- _Problem to work on_: In the setup steps text, what does the blank __init__.py file allow test-addcol.py to do?

··· Text shown

Step 2: Add the unit test source files to the repository

To enable the build agent to run the unit tests, add the following three files addcol.py, test-addcol.py, and __init__.py as shown, within a folder path libraries/python/dbxdemo that you create in the root of your associated remote Git repository.

The first file, addcol.py, represents a library function that might be installed on an Azure Databricks cluster. This simple function adds a new column, populated by a literal, to an Apache Spark DataFrame.

# addcol.py
import pyspark.sql.functions as F

def with_status(df):
  return df.withColumn("status", F.lit("checked"))

The second file, test-addcol.py, tests the addcol.py file’s code by passing a mock DataFrame object to the preceding with_status function. The result is then compared to a DataFrame object containing the expected values. If the values match, the test passes.

# test-addcol.py
import pytest

from pyspark.sql import SparkSession
from .addcol import with_status

@pytest.fixture
def spark() -> SparkSession:
  return SparkSession.builder.getOrCreate()

def test_with_status(spark):
  source_data = [
    ("pete", "pan", "peter.pan@databricks.com"),
    ("jason", "argonaut", "jason.argonaut@databricks.com")
  ]
  source_df = spark.createDataFrame(
    source_data,
    ["first_name", "last_name", "email"]
  )

  actual_df = with_status(source_df)

  expected_data = [
    ("pete", "pan", "peter.pan@databricks.com", "checked"),
    ("jason", "argonaut", "jason.argonaut@databricks.com", "checked")
  ]

  expected_df = spark.createDataFrame(
    expected_data,
    ["first_name", "last_name", "email", "status"]
  )

  assert(expected_df.collect() == actual_df.collect())

The third file, __init__.py, must be blank and must also exist in the libraries/python/dbxdemo folder path. This file enables the test-addcol.py file to load the addcol.py file as a library.

Step 3: Add the Python wheel packaging script to the repository

To enable the build agent to use Python Setuptools to package the Python wheel to give to the release pipeline, add a minimal version of the following setup.py file to the libraries/python/dbxdemo folder path in your associated remote Git repository:

# setup.py
from setuptools import setup, find_packages

setup(
  name = 'dbxdemo',
  version = '0.1.0',
  packages = ['.']
)

Step 4: Add the Python notebook to the repository

To enable the build agent to give the sample Python notebook to the release pipeline, add the following dbxdemo-notebook.py file to a notebooks folder that you create in the root of your associated remote Git repository:

# Databricks notebook source
import sys
sys.path.append("/databricks/python3/lib/python3.8/site-packages")

······
··· Collected data

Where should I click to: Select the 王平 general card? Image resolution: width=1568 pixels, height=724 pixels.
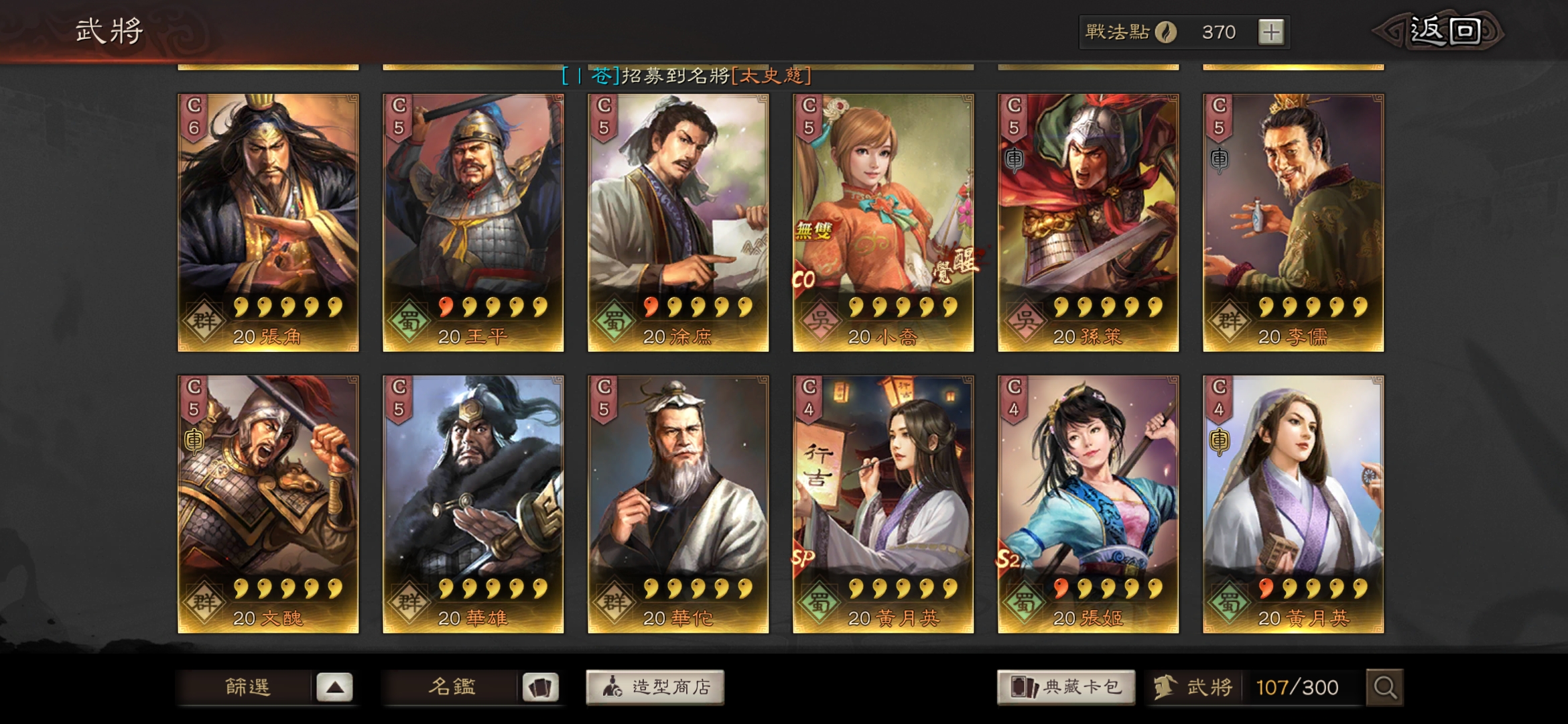click(x=473, y=223)
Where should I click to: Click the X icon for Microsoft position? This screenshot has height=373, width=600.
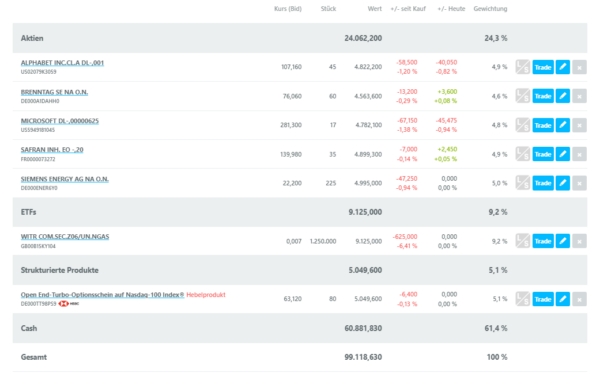(x=579, y=125)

······

- _Reply_: It lets test-addcol.py load addcol.py as a library.